What you are asked to do:
Arrange the rows below as a numbered list, covering the stretch from the line containing "Task: Open the shopping bag with 2 items" through the end of the rows. Skip any blank lines and leave the pictures out.

··········

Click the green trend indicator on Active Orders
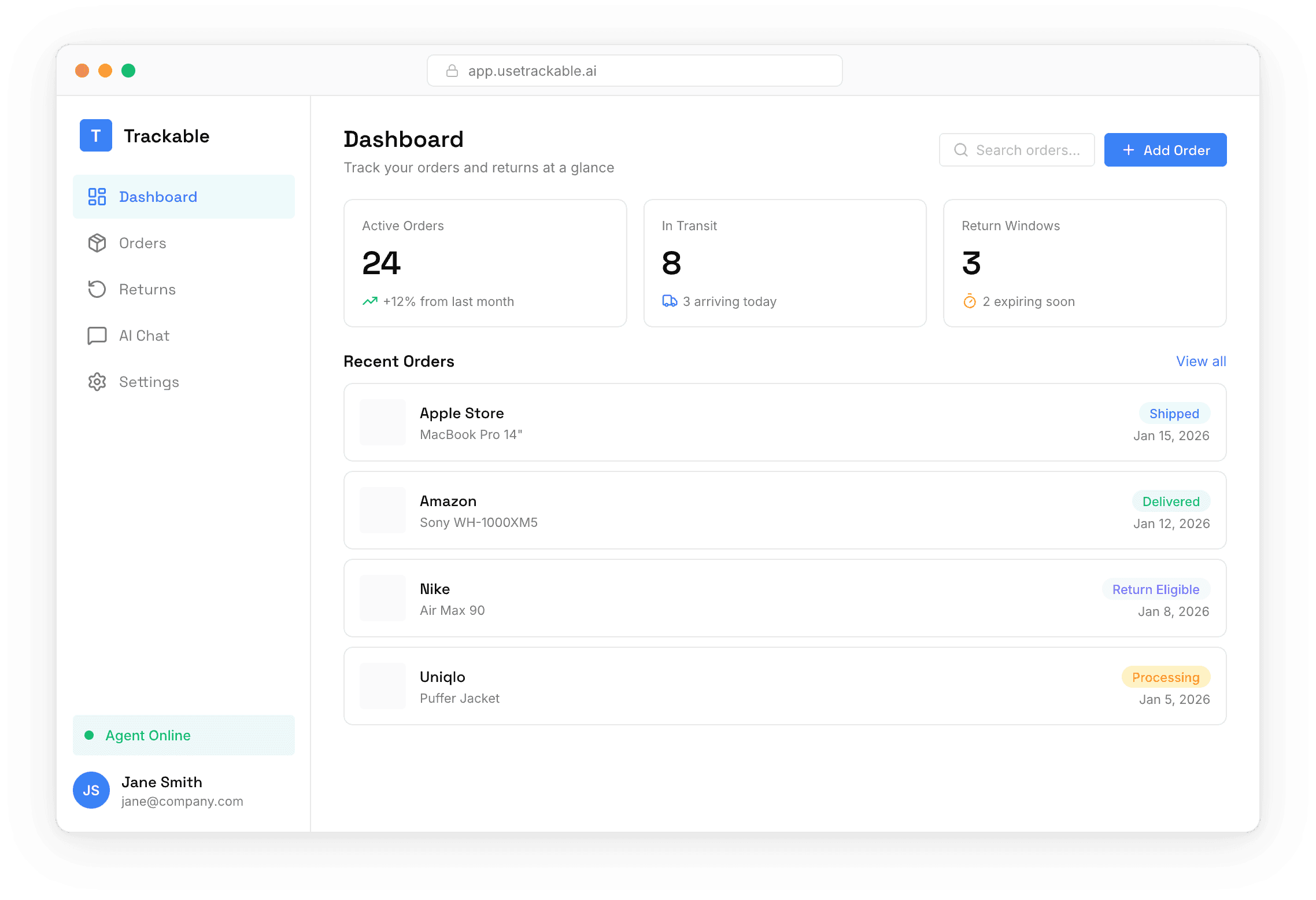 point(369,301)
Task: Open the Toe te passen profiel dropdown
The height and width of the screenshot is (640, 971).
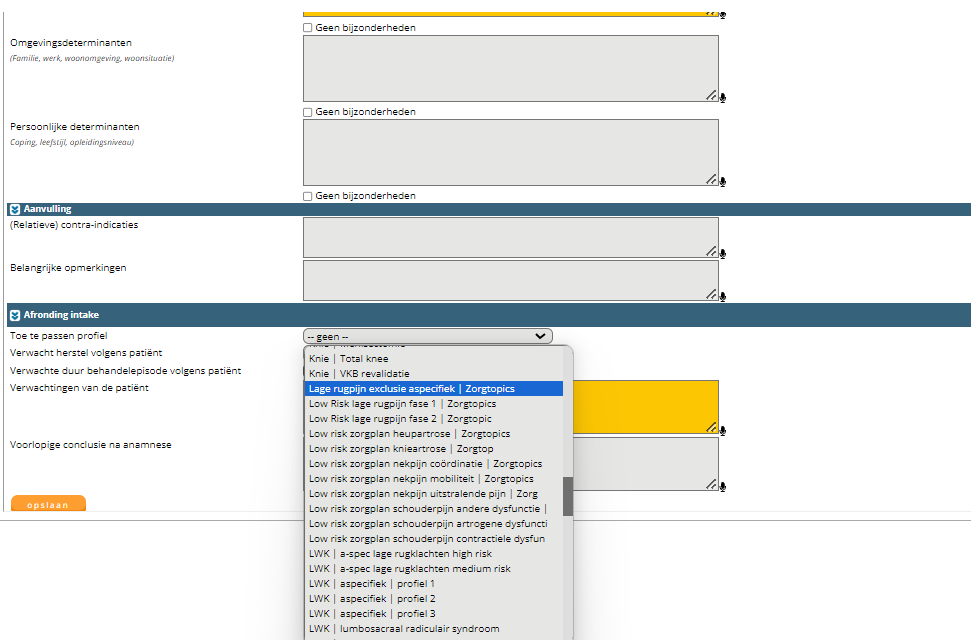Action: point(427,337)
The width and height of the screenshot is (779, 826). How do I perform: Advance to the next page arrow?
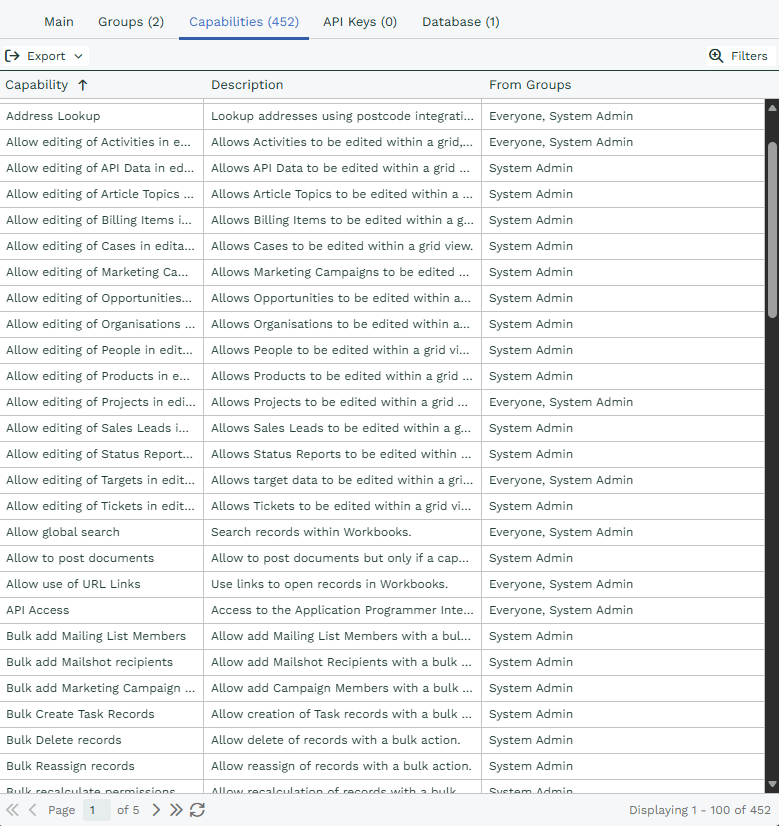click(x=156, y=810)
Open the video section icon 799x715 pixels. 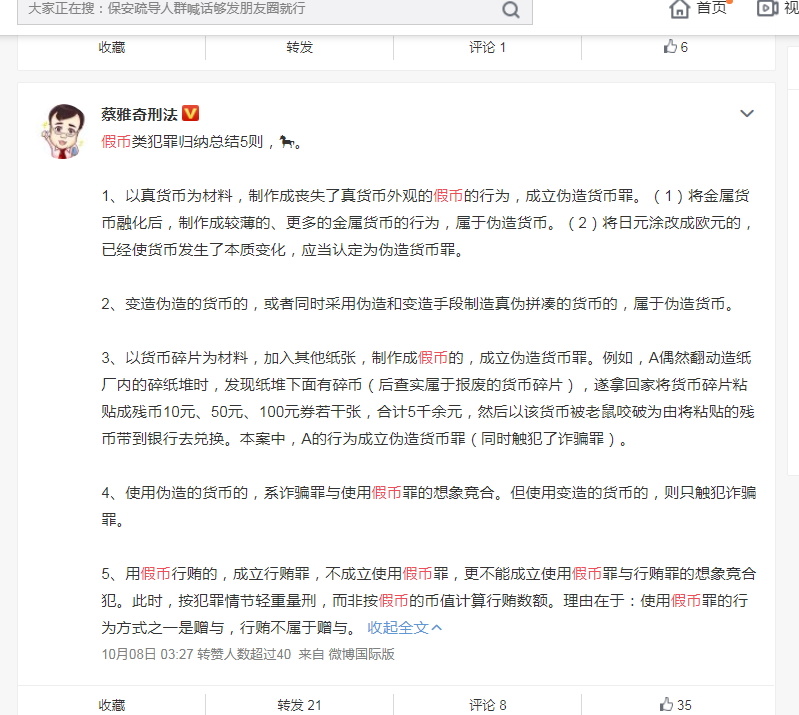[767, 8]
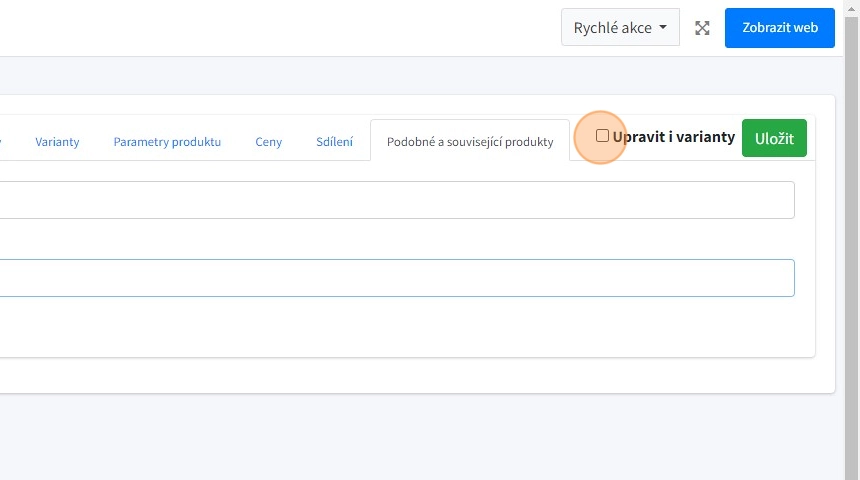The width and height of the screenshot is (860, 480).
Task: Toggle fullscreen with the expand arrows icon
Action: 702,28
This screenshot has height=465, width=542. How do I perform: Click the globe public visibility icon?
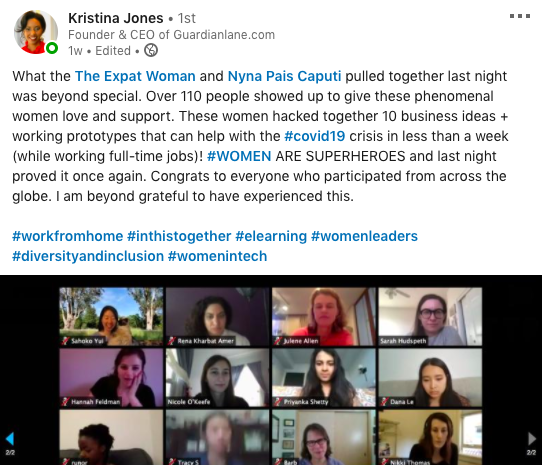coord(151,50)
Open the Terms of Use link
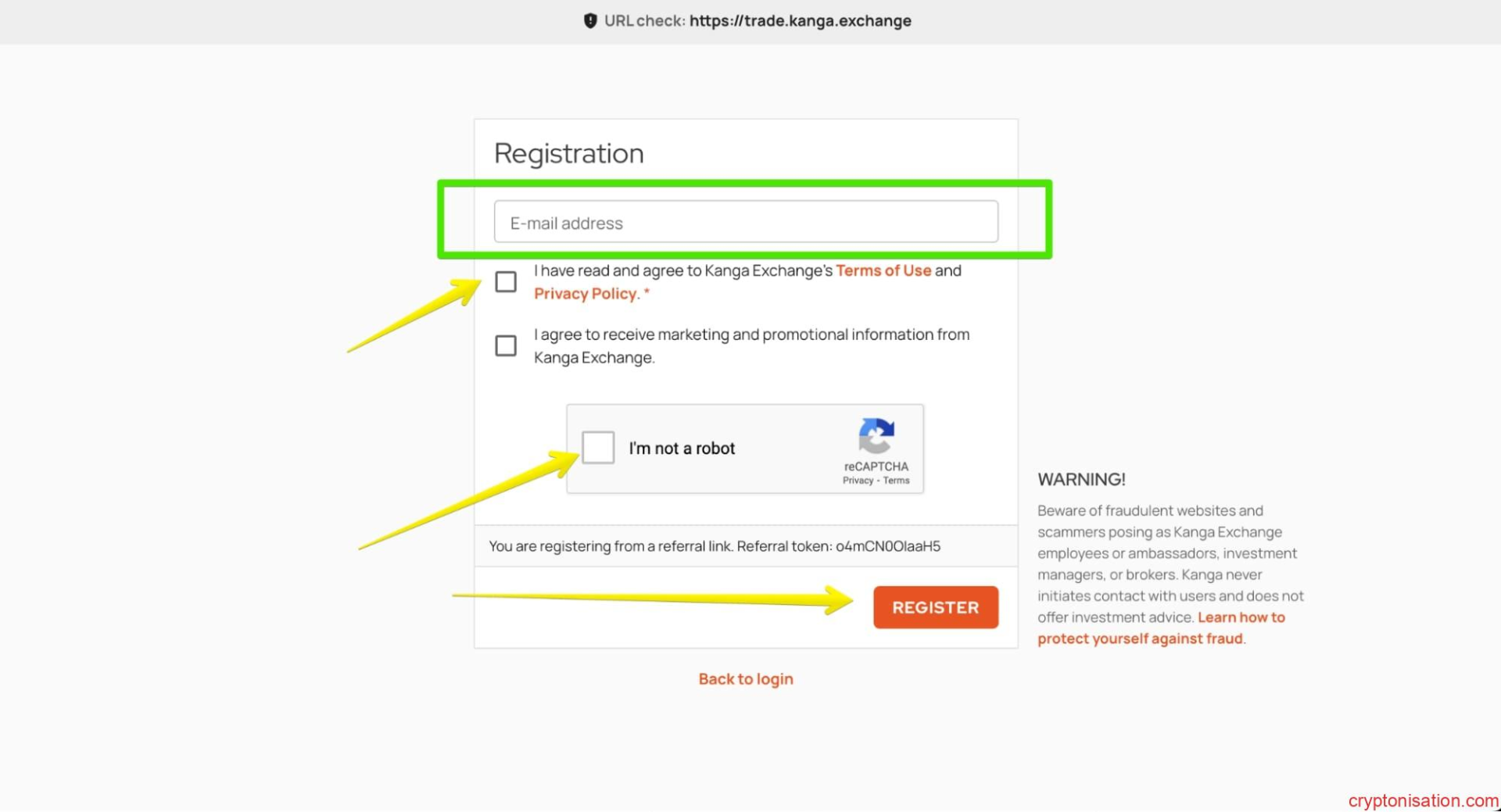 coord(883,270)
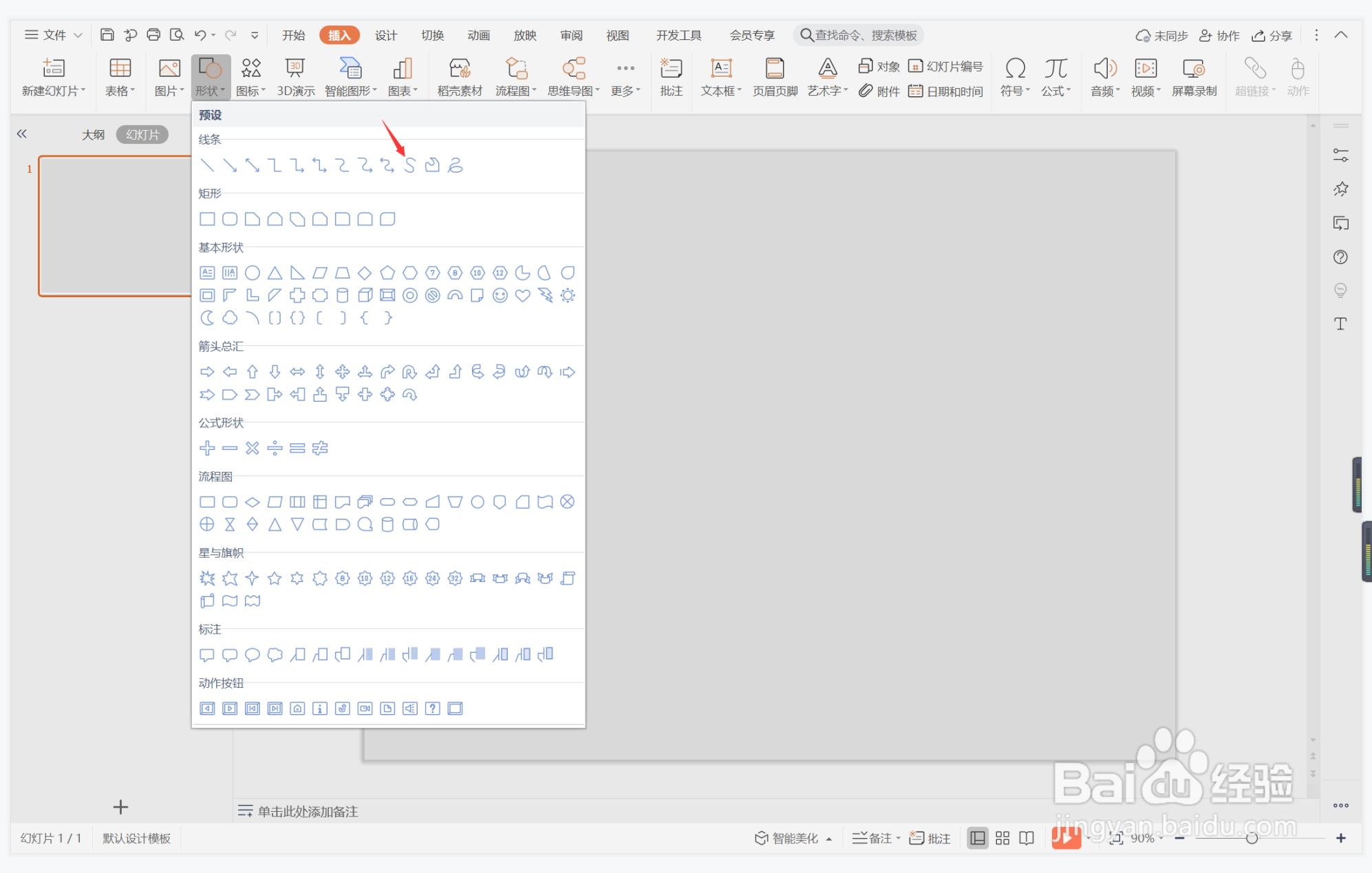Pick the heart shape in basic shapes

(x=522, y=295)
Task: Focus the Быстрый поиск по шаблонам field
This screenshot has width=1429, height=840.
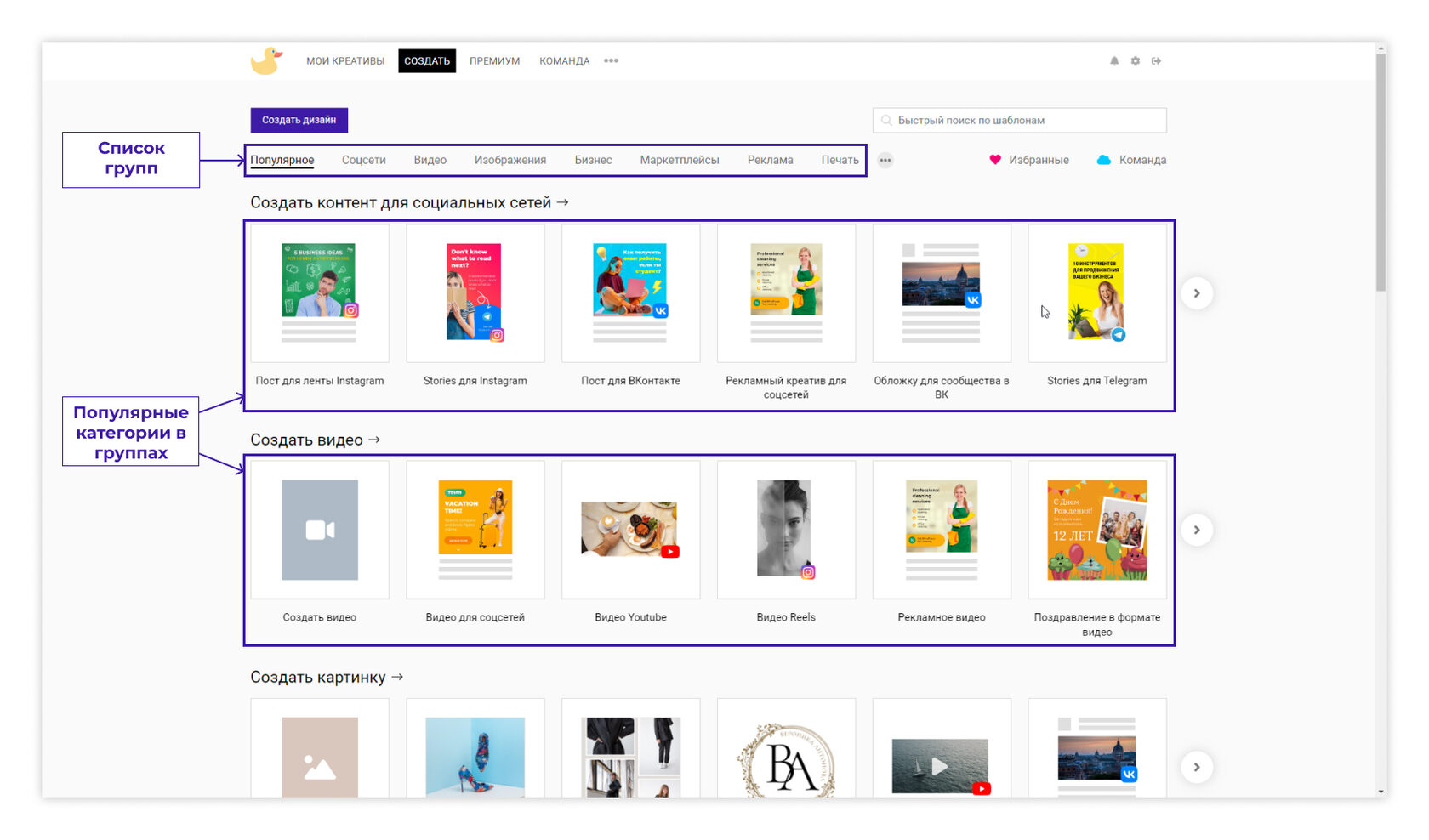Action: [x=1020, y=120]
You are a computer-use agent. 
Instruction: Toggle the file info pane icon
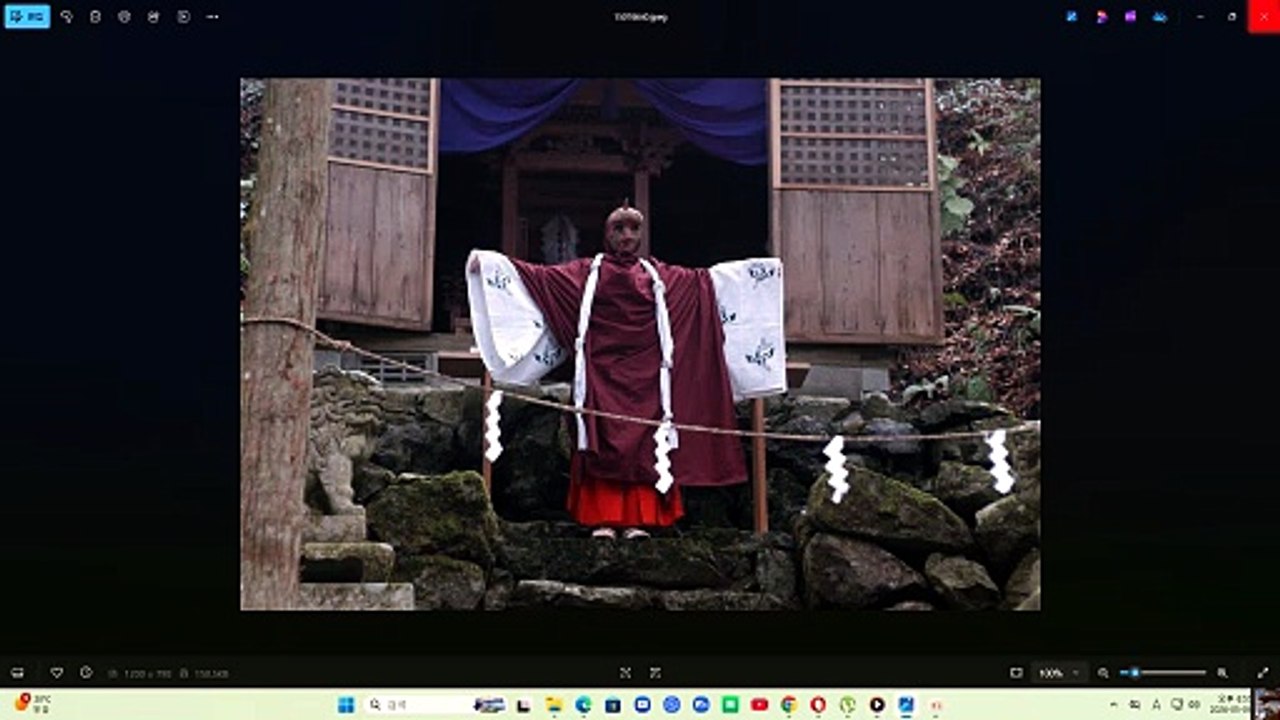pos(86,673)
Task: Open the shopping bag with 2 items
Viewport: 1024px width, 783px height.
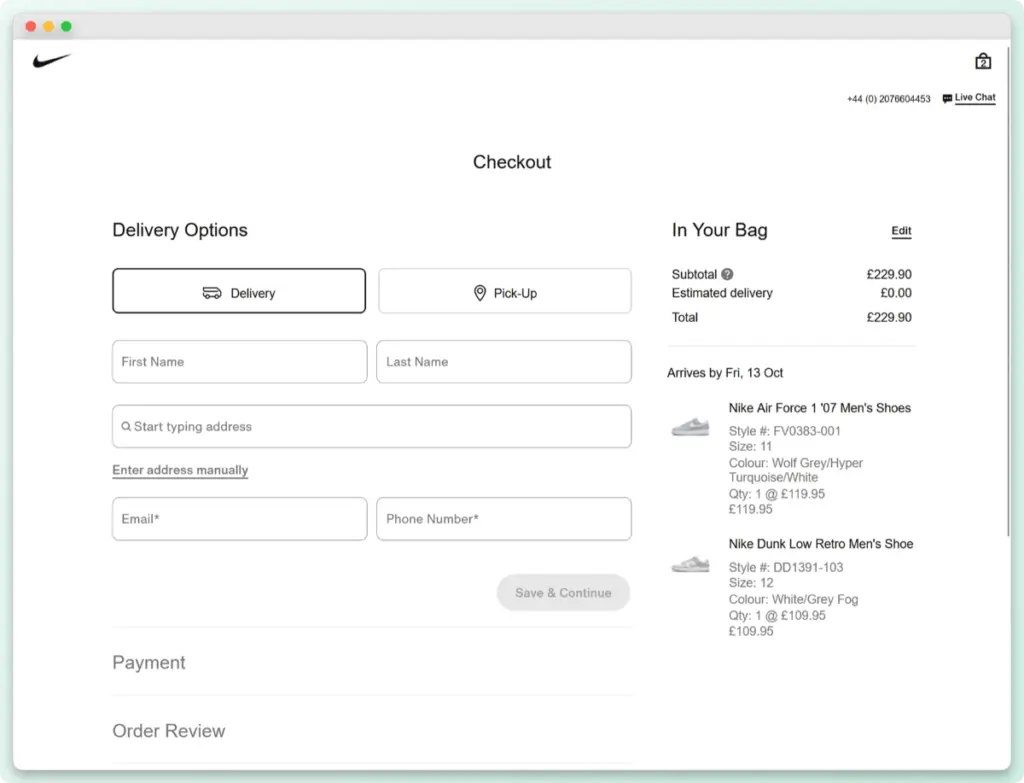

··········

Written answer:
1. Task: Open the shopping bag with 2 items
2. Viewport: 1024px width, 783px height.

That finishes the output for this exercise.